TEXTE AFFICHÉ

3À la fin des années cinquante, sous le régime de Sarit, l’étiquette « communiste » signifiait déjà « ce qui est étranger » et par extension la « non-thaïtude ». Les États-Unis étaient devenus le grand ami de la Thaïlande. « L’extranéité américaine » paraissait désirable, notamment parce qu’elle connotait la modernité et le progrès, le prototype de l’idéologie du développement de l’État thaï. En revanche, « l’extranéité communiste » passait pour un dangereux ennemi de la nation, de la religion et du roi.
4L’étendue du sentiment pro-américain et anticommuniste qui a construit l’identité politico-nationale de la Thaïlande apparaît dans ces romans courts. Sur fond de propagande du gouvernement militaire, les deux textes s’enracinent dans le mouvement contre la guerre du Vietnam, animé par des intellectuels et des étudiants thaïs qui contestaient le gouvernement à l’aide d’un discours nationaliste antiaméricain et pacifiste. En raison du contrôle étroit sur la presse et d’une connaissance publique limitée des activités militaires du gouvernement, le ministère des Affaires étrangères ne reconnut la coopération militaire thaïe-américaine qu’en 1967, après une décennie d’opérations anticommunistes au Vietnam (Sulak 1967 : 3). Cependant, quelques informations concernant des manœuvres conjointes entre la Thaïlande et les États-Unis au Laos et au Vietnam avaient filtré depuis le début des années soixante ; elles se répandirent peu à peu dans la deuxième moitié de la décennie depuis le « monde communiste » et le « monde libre ».
5Le Parti communiste thaïlandais (cpt) utilisa des informations provenant des pays communistes pour attaquer le gouvernement militaire, qu’il qualifia de « traitre » (ขายชาติ) et de « suppôt de l’impérialisme américain » via une radio pirate émettant depuis la République populaire de Chine, la Voix du peuple thaïlandais (เสียงประชาชนแห่งประเทศไทย, Kongkirati 2005 : 194-212). Vers le milieu des années soixante, des articles de presse parus dans Time, Newsweek et le Washington Post sur la collaboration avec les États-Unis dans le contexte de la guerre au Vietnam arrivèrent en Thaïlande ; envoyés par des étudiants thaïs aux États-Unis, ils circulèrent auprès des étudiants, des intellectuels et de la presse du pays (Kongkirati 2005 : 212-244).

INFORMATIONS FOURNIES
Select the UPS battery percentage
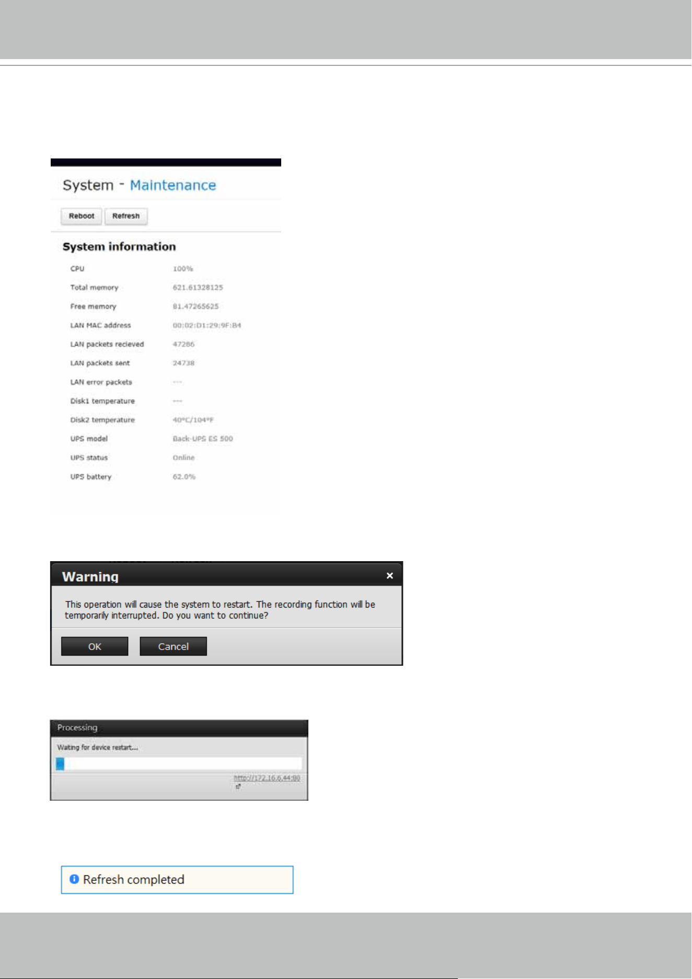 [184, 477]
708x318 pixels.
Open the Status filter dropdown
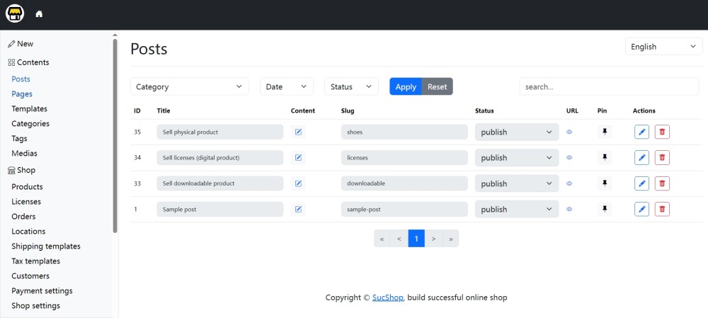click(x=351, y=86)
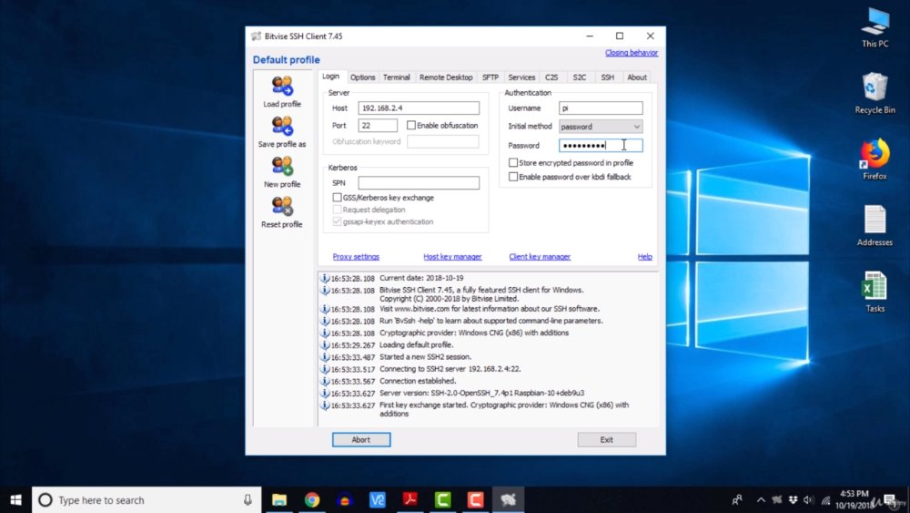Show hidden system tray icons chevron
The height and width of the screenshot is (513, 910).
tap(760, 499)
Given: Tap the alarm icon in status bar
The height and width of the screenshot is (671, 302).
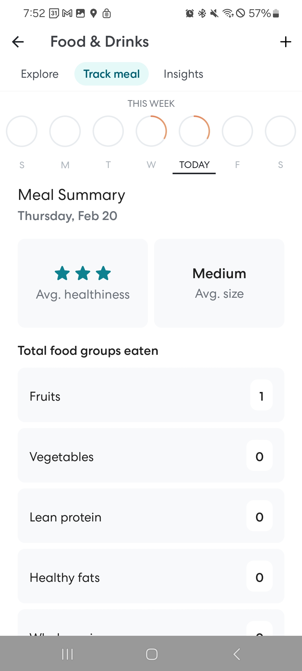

À FAIRE
a) Selon le texte sur la Thaïlande et la guerre du Vietnam, en quelle année le ministère des Affaires étrangères reconnut-il la coopération militaire thaïe-américaine ?
b) Donnez, s'il vous plaît, la suite du texte sur la Thaïlande et la guerre du Vietnam, à partir de sa dernière phrase.

LISTE DES RÉPONSES
a) En 1967.

b)
6Les articles des étudiants thaïs résidant à l’étranger, ou de correspondants improvisés, constituaient la source principale des informations publiées. La Revue des sciences sociales (สังคมศาสตร์ ปริทัศน์, Sangkhomsat parithat), lancée en 1963 sous la direction de Sulak Sivaraksa, offrait une arène intellectuelle où l’information en provenance de l’étranger circulait sous forme d’essais, d’articles et de reportages émanant de sources extérieures à la Thaïlande [2]. Les articles de Sujit Wongthes, écrits aux États-Unis pour un journal thaï, ainsi que Made in usa et Parfait idiot, illustrent le même processus de retour d’informations contraires à celles diffusées par le gouvernement national. La différence cruciale entre les deux romans et les publications antérieures sur ces mêmes sujets réside dans la dramatisation du récit personnel d’un individu aux prises avec le revers de la médaille. Parfait idiot en particulier dépeint la crise de l’identité thaïe anticommuniste et pro-américaine face à la nouvelle politique chinoise de l’administration américaine.
L’auteur et son chemin
7Avant même la publication de Made in usa et Parfait idiot, Sujit était déjà un auteur réputé. Depuis les années soixante, il était membre actif et co-fondateur du groupe littéraire « Jeunes et Beaux » (หนุ่มเหน้าสาวสวย), qu’il animait avec son proche ami et confrère Khanchai Boonpan (né en 1944). Le groupe était basé à l’université Silpakorn, à Bangkok, où les deux écrivains avaient obtenu leur diplôme en archéologie. Sujit et Khanchai incarnaient la génération de l’ère américaine avec ses « enfants doués et ambitieux » qui venaient pour la plupart d’écoles primaires situées dans les provinces et que la marée sociale avait propulsés à Bangkok pour leur études secondaires et supérieures (Anderson 1985 : 42). Tous deux s’étaient installés à Bangkok, où ils avaient bâti leur carrière. À l’époque, la capitale était déjà devenue le « centre local » de ce qu’Anderson a appelé un « double provincialisme » (1985 : 42) : Bangkok n’était que le « centre local » car les plus doués des jeunes citadins avaient déjà quitté la ville pour aller étudier en Amérique et en Europe.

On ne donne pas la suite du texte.